DESCRIPTION OF THE TASK: Having read the records, set them all down exactly as they appear.
### RECORDS ###
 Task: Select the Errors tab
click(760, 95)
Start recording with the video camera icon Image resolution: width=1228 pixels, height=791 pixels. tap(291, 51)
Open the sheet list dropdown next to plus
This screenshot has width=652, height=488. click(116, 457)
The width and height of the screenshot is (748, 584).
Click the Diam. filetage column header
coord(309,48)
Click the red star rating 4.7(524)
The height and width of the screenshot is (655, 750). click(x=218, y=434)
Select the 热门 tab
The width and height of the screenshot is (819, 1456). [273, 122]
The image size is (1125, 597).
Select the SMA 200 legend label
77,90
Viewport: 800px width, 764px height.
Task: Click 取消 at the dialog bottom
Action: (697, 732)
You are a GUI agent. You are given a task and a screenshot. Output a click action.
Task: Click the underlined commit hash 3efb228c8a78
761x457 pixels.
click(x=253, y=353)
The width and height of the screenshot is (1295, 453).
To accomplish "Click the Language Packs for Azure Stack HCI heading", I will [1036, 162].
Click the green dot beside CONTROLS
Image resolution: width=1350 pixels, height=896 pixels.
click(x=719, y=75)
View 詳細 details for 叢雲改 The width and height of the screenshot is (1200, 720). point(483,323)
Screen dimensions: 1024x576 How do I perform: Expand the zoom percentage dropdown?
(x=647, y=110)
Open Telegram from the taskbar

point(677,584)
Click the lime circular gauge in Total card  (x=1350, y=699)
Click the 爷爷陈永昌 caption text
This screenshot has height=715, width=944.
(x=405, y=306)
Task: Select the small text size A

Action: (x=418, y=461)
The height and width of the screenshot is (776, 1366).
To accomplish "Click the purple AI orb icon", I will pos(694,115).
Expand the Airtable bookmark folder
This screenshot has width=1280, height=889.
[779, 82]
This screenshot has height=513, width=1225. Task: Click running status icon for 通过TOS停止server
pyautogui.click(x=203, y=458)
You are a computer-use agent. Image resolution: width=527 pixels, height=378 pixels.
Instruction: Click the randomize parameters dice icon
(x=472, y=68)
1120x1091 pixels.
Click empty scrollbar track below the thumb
###
RESULT BELOW:
 Task: Select the Errors tab
click(760, 95)
Start recording with the video camera icon Image resolution: width=1228 pixels, height=791 pixels. tap(291, 51)
Open the sheet list dropdown next to plus
This screenshot has width=652, height=488. click(116, 457)
The width and height of the screenshot is (748, 584).
Click the Diam. filetage column header
coord(309,48)
Click the red star rating 4.7(524)
The height and width of the screenshot is (655, 750). click(x=218, y=434)
Select the 热门 tab
The width and height of the screenshot is (819, 1456). [273, 122]
The image size is (1125, 597).
Select the SMA 200 legend label
77,90
Viewport: 800px width, 764px height.
Task: Click 取消 at the dialog bottom
Action: (697, 732)
You are a GUI agent. You are given a task and a screenshot. Output a click action.
Task: Click the underlined commit hash 3efb228c8a78
761x457 pixels.
click(x=253, y=353)
The width and height of the screenshot is (1295, 453).
To accomplish "Click the Language Packs for Azure Stack HCI heading", I will [1036, 162].
Click the green dot beside CONTROLS
Image resolution: width=1350 pixels, height=896 pixels.
click(x=719, y=75)
View 詳細 details for 叢雲改 The width and height of the screenshot is (1200, 720). point(483,323)
Screen dimensions: 1024x576 How do I perform: Expand the zoom percentage dropdown?
(x=647, y=110)
Open Telegram from the taskbar

point(677,584)
Click the lime circular gauge in Total card  (x=1350, y=699)
Click the 爷爷陈永昌 caption text
This screenshot has height=715, width=944.
(x=405, y=306)
Task: Select the small text size A

Action: (x=418, y=461)
The height and width of the screenshot is (776, 1366).
To accomplish "Click the purple AI orb icon", I will pos(694,115).
Expand the Airtable bookmark folder
This screenshot has width=1280, height=889.
[779, 82]
This screenshot has height=513, width=1225. Task: Click running status icon for 通过TOS停止server
pyautogui.click(x=203, y=458)
You are a computer-use agent. Image resolution: width=527 pixels, height=378 pixels.
Instruction: Click the randomize parameters dice icon
(x=472, y=68)
1120x1091 pixels.
Click empty scrollbar track below the thumb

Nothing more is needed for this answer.